Where in the hell am I?

October 2, 2010

Blinded with Science…Wyoming Days 9 and 10

Filed under: archaeology, archeology, survey — Tags: , , , , , — John @ 9:13 pm

Earlier this week, I was having a lot of trouble with my eyes, particularly my left one (and I now realize I could almost have used “Suck my Left One” as my music related blog subject). They were burning and itchy, and I was tearing like crazy. I could barely stand to keep my left eye open. At the time, I thought that sunscreen had gotten into my eyes through sweat, and mixed with some of the sand in the air here. After a couple of days though, it was still bothering me some.

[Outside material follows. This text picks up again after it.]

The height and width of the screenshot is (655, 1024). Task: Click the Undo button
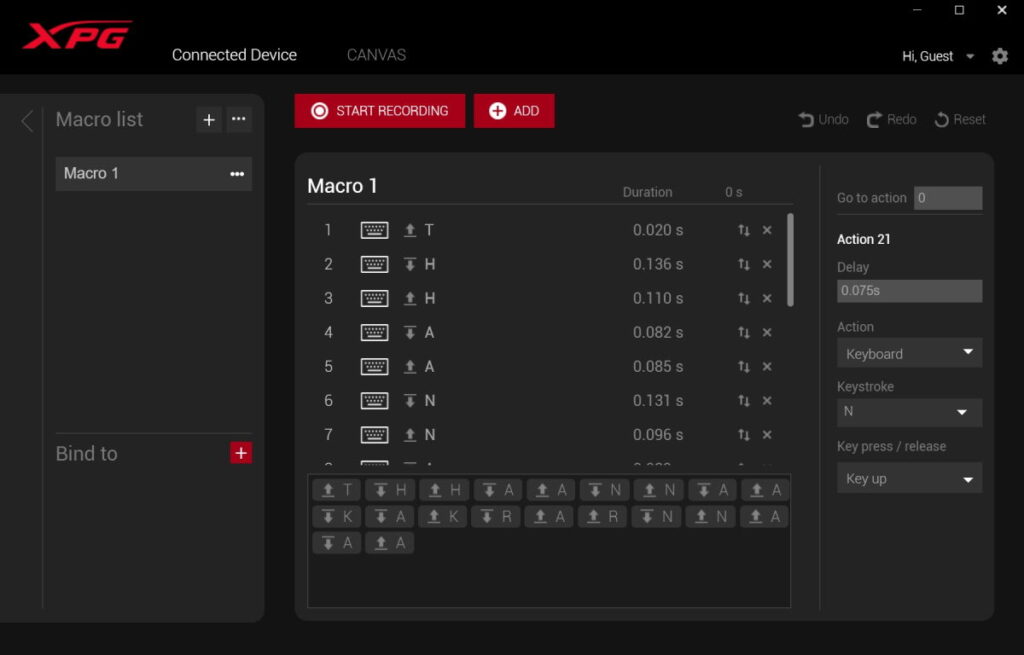(x=823, y=119)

I’m pretty sure now that I had actually burned my eyes slightly from the sun reflecting off the bleached out ground here. I had noticed that most of my co-workers were wearing sunglasses, but I wasn’t because it wasn’t really all that bright, and I was a little worried about missing things. But Wednesday I put on my sunglasses for the morning drive into the sun and forgot to take them off when I started surveying. Once I realized, I mentioned it to my co-workers and Wes said that he was wondering if my eye problems weren’t a sunburn from the ground glare. I’ve worn them every day since, and my eyes don’t bother me AND I’m not missing anything.

So I guess I learned something else in Wyoming.

Not many photos, and the updates are more sparse, because honestly things are pretty much the same every day. The best site was still the one from Day 1. The views are more or less the same, even when working in new areas. We’ve switched to the road survey, and the team I’m on has been really covering a lot of ground. Of course, this means we’re not finding anything very interesting.

One nice change was finding out this morning that we don’t have to record historic trash scatters, whether isolates or sites, unless they’re related to a potentially significant site (like a structure or some other feature). Regular readers and my coworkers know how I feel about historic trash scatters, of course. But here, this is extra nice because there are random beer and other old tin cans scattered all over the place, and it would slow things down dramatically if we had to stop and write up each one, or even each place where 3 or 4 cans might be strewn across a large area. There was a lot of temptation to just ignore them anyway, or…ummm…help them find a new resting place outside of the APE…so now we can write them off guilt free.

Four more days of survey left, then it’s back to Austin and a four-day weekend.